As one of the lightest and most plentiful metals in the Earth’s surface, aluminum has become the premier material for constructing beverage containers since its first use for this purpose in 1965. It is also one of the most environmentally and economically feasible products in use today for the purposes of recovering and recycling previously used aluminum containers and cans.
Aluminum deposits in the form of bauxite ore containing aluminum oxide are naturally occurring near the surface. The primary form of mining bauxite ore is through the process known as “Strip Mining”. Unlike tunnel mining, which takes place underneath the earth, strip mining requires the surface soil to be removed before the minerals are blasted or machine extracted. This raw bauxite ore is then crushed and sent to the refinery for the first of a two-part process to extract the usable pure aluminum metal.
To obtain the pure metal form for use, lime is added to the crushed ore then bathed in a caustic soda bath under pressure and heat to precipitate the granular oxide form out of the crushed ore. The white powdery metallic alumina is then sent to another factory to continue the smelting process. The smelter uses electrolytic reduction to melt the aluminum out of this powdery oxide. It is necessary to heat the mixture to between 920 to 980 degrees Celsius (1700 to 1800 degrees Fahrenheit) in order to separate the pure aluminum metal out of this mix and into its useful form.
The electrical consumption of the process is so high that aluminum smelters are generally situated close to power generators. Some companies, such as Alcoa, also run their own hydro-electric and coal operated generating plants to help create the vast amounts of electrical energy needed to produce newly mined aluminum.
Fifty years ago this process required on average over 23 kilowatt hours of electrical energy (the rough equivalent of the energy needed to power two hundred and thirty 100-watt light bulbs) to produce a single kilogram (2.2 pounds) of aluminum metal.
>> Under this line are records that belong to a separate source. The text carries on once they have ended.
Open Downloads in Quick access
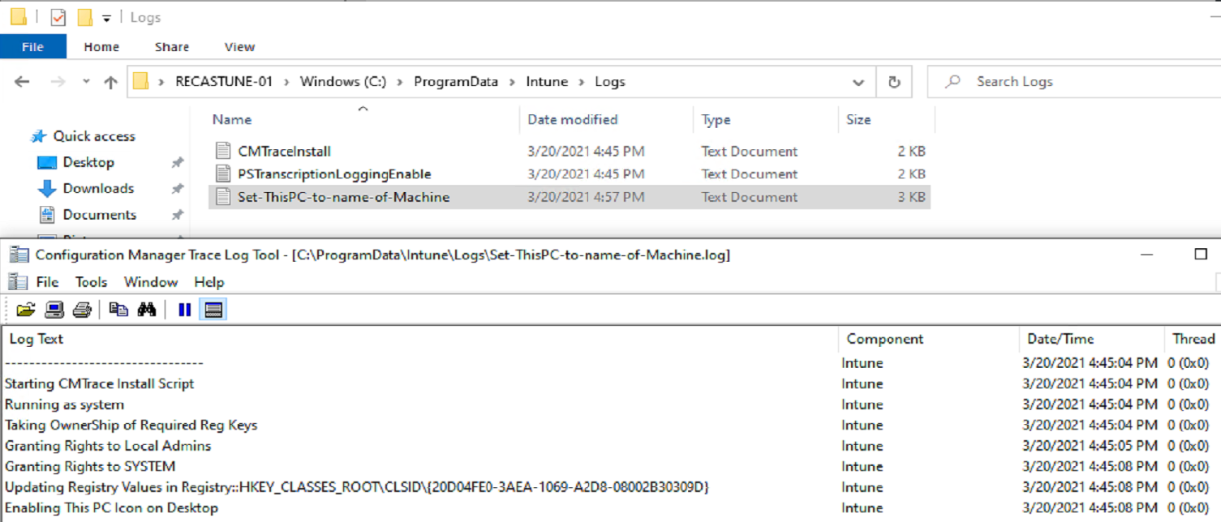1221x522 pixels. [x=98, y=188]
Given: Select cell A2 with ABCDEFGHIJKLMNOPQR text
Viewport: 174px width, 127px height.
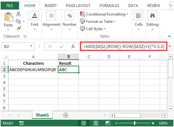Looking at the screenshot, I should click(x=33, y=70).
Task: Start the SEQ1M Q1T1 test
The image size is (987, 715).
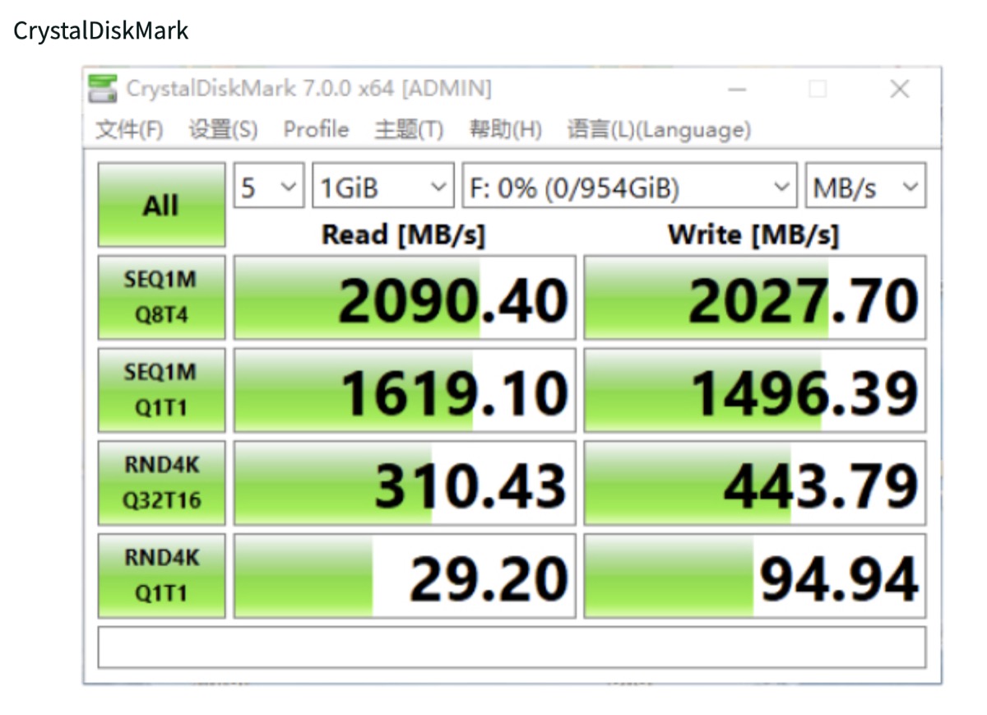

The most modern smelting equipment has the capability of cutting this figure nearly in half but is only slowly replacing the older smelters as they pass beyond their productive life span.
Aluminum mining produces over 50 million metric tons annually. The environmental impact of strip mining on the planet’s surface and the fossil fuel contamination of the air to create the electricity needed to smelt it from the ore, recycling aluminum becomes not only cost effective but less destructive of the planet itself.
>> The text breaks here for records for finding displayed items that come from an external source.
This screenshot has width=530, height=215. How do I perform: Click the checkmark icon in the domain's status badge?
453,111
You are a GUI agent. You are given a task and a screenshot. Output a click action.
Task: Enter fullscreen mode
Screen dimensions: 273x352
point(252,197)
In contrast it requires only 5% of the electrical energy required of new metal to melt recycled aluminum cans back into the pure, reusable metal. It does not require stripping more of the land away nor do you have to find ways of safely disposing of the toxic runoff of the waste from the original bauxite ore refining. Aluminum does not degrade and can be used repeatedly in recovering used containers and creating new ones ready to be placed back on the market.